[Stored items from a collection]
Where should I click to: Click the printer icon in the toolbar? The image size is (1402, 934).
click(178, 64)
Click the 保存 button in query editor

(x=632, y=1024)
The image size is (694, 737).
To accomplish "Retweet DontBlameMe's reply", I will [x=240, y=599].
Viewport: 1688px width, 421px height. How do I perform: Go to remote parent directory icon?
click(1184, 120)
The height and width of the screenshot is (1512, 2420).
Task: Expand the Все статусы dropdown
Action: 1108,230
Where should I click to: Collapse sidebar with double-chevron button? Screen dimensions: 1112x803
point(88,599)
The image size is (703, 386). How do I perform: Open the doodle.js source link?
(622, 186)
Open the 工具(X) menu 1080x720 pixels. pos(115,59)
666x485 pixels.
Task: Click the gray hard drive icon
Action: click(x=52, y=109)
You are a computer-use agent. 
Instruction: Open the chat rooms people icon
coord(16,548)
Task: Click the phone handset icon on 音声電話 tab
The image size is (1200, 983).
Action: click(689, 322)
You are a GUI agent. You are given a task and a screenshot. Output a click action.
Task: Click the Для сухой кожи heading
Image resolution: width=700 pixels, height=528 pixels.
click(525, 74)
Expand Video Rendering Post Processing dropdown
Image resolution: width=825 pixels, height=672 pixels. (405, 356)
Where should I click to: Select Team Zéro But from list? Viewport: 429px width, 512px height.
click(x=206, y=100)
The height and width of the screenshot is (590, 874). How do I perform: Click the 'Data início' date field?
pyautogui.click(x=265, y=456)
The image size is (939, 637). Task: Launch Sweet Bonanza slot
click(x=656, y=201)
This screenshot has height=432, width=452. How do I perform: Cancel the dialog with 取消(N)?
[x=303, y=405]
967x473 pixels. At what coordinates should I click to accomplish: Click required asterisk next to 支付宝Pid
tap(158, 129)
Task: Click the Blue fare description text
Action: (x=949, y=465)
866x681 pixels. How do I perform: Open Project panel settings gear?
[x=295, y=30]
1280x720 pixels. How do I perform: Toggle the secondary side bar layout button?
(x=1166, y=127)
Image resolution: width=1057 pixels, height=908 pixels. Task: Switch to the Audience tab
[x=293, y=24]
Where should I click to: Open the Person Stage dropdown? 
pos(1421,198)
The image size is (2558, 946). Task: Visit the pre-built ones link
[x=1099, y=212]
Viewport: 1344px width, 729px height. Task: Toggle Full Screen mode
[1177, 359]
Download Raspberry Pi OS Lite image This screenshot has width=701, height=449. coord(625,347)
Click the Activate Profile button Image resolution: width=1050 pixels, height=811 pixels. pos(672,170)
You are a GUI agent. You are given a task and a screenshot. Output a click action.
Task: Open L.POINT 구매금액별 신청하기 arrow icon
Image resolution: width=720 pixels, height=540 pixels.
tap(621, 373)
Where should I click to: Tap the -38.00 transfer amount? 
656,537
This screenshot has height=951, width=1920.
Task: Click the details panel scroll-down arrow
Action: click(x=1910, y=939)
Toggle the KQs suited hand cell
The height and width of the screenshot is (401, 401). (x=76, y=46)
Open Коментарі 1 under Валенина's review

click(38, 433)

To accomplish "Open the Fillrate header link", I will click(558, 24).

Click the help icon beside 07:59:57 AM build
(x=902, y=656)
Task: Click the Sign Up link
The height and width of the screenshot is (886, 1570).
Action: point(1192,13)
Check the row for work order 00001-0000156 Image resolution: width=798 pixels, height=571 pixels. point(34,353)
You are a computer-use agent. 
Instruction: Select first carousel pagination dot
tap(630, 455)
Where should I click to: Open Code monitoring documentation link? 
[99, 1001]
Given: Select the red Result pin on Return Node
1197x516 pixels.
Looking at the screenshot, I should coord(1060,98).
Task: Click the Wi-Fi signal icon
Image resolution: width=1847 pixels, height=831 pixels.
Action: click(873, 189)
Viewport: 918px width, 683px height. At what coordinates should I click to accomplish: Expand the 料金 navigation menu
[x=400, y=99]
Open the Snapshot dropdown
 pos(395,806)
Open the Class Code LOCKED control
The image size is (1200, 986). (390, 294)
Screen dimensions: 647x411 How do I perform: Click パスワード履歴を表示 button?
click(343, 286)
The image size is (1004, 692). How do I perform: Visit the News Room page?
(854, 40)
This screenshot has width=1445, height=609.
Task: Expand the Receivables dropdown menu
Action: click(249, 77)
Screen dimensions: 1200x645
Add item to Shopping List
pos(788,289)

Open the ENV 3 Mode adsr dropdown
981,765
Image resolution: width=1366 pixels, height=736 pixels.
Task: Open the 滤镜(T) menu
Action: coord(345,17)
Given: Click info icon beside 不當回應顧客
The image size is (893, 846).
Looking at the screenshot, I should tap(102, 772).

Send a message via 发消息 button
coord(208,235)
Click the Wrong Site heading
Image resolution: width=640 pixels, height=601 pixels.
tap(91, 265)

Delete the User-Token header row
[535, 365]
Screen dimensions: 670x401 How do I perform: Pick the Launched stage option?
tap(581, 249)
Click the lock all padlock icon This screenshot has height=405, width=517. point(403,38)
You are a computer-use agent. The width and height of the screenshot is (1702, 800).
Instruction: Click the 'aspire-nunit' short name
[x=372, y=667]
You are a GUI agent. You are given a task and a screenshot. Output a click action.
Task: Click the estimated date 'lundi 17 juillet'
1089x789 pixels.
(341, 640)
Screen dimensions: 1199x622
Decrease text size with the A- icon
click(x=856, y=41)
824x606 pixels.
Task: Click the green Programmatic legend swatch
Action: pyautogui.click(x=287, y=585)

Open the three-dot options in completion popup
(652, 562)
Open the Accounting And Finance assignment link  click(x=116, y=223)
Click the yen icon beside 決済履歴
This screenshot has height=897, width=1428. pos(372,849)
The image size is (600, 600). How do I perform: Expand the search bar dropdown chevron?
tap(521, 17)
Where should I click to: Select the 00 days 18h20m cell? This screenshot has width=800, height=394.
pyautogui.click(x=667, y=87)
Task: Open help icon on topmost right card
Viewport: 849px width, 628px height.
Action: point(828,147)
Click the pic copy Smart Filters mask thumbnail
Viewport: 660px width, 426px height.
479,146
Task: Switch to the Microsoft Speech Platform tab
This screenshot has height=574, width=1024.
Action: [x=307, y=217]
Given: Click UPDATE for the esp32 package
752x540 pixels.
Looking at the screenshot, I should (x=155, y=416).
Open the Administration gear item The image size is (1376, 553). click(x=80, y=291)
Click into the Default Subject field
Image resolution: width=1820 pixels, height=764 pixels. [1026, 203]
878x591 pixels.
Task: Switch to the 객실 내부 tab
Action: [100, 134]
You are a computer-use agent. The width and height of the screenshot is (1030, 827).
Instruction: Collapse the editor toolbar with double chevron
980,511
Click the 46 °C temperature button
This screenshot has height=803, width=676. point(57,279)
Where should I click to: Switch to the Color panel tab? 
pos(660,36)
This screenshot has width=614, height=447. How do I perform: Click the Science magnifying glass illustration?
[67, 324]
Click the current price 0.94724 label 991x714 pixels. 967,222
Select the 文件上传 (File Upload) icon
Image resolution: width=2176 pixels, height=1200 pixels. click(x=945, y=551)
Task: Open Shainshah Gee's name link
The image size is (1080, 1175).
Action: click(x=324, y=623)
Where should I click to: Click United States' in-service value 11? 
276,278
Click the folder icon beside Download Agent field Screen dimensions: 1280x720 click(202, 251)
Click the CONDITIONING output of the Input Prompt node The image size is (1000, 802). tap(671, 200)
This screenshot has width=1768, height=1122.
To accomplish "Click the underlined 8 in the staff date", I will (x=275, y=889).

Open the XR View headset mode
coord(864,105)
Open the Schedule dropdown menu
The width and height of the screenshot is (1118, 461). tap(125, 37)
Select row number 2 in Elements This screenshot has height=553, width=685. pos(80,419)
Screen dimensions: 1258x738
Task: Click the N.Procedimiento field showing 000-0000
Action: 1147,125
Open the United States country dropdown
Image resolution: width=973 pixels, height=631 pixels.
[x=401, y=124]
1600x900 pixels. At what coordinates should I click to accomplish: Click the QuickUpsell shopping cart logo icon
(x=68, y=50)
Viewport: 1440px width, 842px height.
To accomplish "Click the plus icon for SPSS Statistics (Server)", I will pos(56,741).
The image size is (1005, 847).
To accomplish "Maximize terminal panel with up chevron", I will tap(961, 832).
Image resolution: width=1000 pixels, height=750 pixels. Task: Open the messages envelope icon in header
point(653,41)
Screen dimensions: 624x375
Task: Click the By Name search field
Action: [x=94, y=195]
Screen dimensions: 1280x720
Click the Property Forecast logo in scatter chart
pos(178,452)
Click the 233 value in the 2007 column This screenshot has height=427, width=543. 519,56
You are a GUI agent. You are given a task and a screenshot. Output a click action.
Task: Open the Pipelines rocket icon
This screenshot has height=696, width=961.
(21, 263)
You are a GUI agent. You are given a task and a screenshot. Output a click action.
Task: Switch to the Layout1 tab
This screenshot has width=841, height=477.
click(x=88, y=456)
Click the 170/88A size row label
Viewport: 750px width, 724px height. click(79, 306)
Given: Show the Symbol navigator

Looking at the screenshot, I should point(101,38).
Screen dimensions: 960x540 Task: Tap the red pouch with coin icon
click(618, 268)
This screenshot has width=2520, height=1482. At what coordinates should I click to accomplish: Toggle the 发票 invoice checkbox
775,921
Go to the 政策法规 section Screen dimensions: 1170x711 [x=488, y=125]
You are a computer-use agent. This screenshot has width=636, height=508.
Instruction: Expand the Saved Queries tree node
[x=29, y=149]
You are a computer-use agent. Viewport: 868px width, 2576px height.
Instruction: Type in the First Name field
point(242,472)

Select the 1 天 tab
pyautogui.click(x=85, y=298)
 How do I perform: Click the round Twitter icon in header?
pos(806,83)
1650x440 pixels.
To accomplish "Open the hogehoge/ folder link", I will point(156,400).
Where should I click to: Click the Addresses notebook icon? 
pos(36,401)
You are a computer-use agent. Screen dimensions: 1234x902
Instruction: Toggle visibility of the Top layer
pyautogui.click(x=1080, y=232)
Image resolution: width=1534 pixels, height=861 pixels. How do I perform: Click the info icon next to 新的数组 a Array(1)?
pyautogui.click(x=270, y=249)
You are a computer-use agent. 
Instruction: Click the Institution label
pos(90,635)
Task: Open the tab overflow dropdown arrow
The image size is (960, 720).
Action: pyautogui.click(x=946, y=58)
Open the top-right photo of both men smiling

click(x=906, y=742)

◆ **BRIEF**: A word-for-word copy of the entries, from the first line through the line containing "Task: Click the Для сухой кожи heading", is the whole answer.

◆ **SOLUTION TO THIS TASK**:
Where should I click to: Click the printer icon in the toolbar? The image size is (1402, 934).
click(178, 64)
Click the 保存 button in query editor

(x=632, y=1024)
The image size is (694, 737).
To accomplish "Retweet DontBlameMe's reply", I will [x=240, y=599].
Viewport: 1688px width, 421px height. How do I perform: Go to remote parent directory icon?
click(1184, 120)
The height and width of the screenshot is (1512, 2420).
Task: Expand the Все статусы dropdown
Action: 1108,230
Where should I click to: Collapse sidebar with double-chevron button? Screen dimensions: 1112x803
point(88,599)
The image size is (703, 386). How do I perform: Open the doodle.js source link?
(622, 186)
Open the 工具(X) menu 1080x720 pixels. pos(115,59)
666x485 pixels.
Task: Click the gray hard drive icon
Action: click(x=52, y=109)
You are a computer-use agent. 
Instruction: Open the chat rooms people icon
coord(16,548)
Task: Click the phone handset icon on 音声電話 tab
The image size is (1200, 983).
Action: click(689, 322)
You are a GUI agent. You are given a task and a screenshot. Output a click action.
Task: Click the Для сухой кожи heading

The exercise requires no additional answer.